The answer must be a word-for-word copy of the records below, with every picture left out.

Saved data entries
────────────────

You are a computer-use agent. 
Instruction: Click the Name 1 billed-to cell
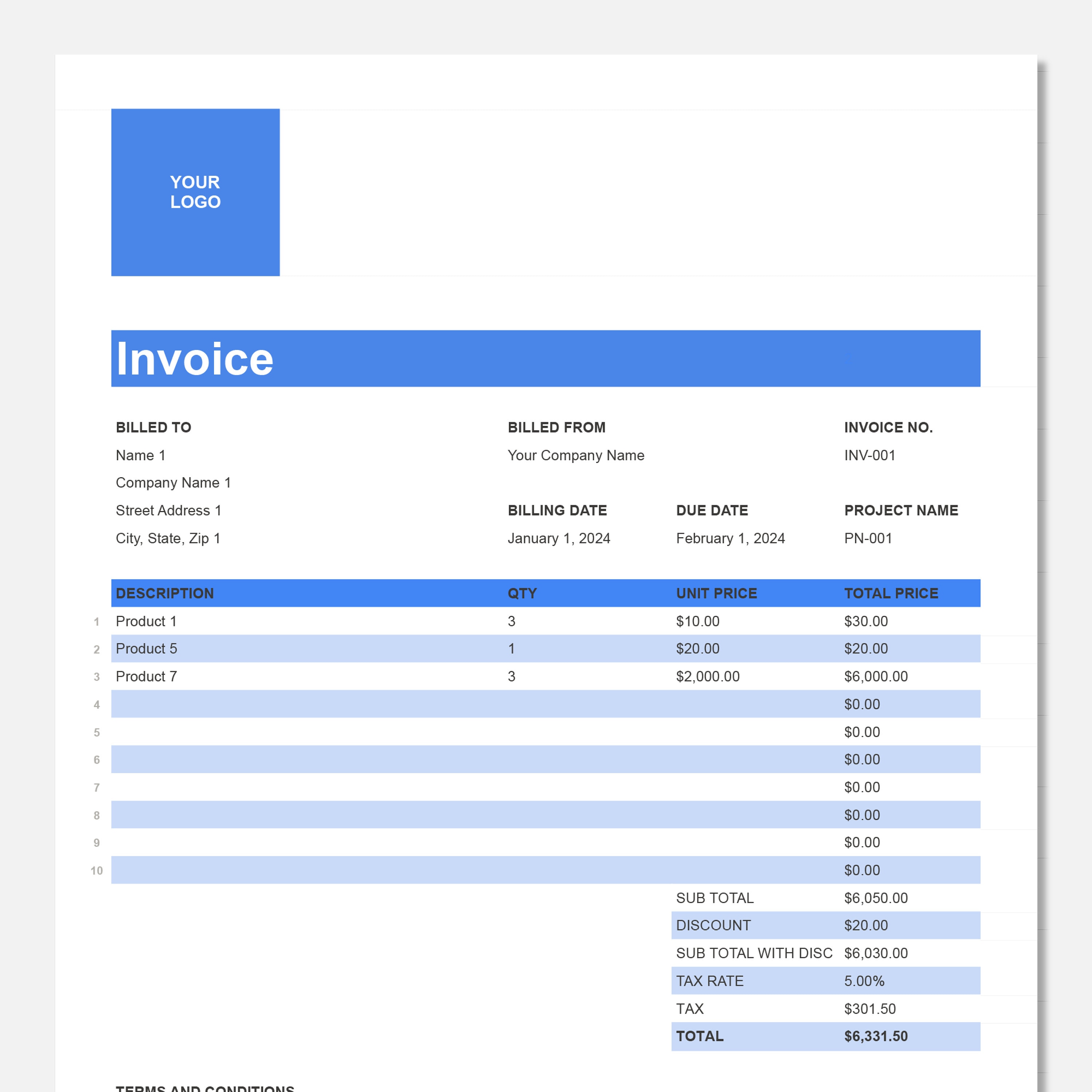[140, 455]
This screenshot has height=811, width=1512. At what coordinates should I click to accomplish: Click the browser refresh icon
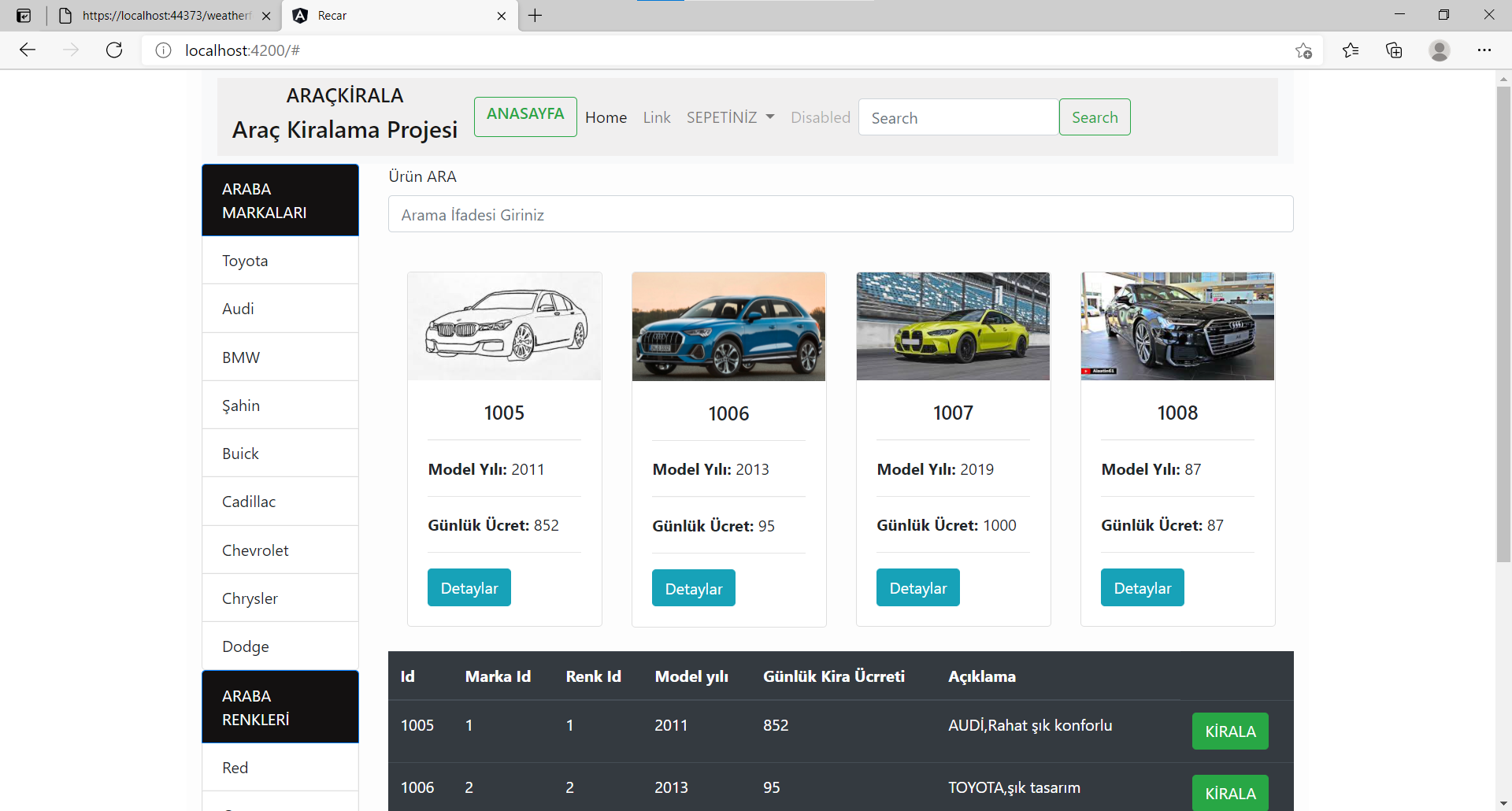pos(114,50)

────────────────

### Output for this task
You are a computer-use agent. 
Instruction: Click the Name 1 billed-to cell
[140, 455]
This screenshot has height=811, width=1512. At what coordinates should I click to accomplish: Click the browser refresh icon
pos(114,50)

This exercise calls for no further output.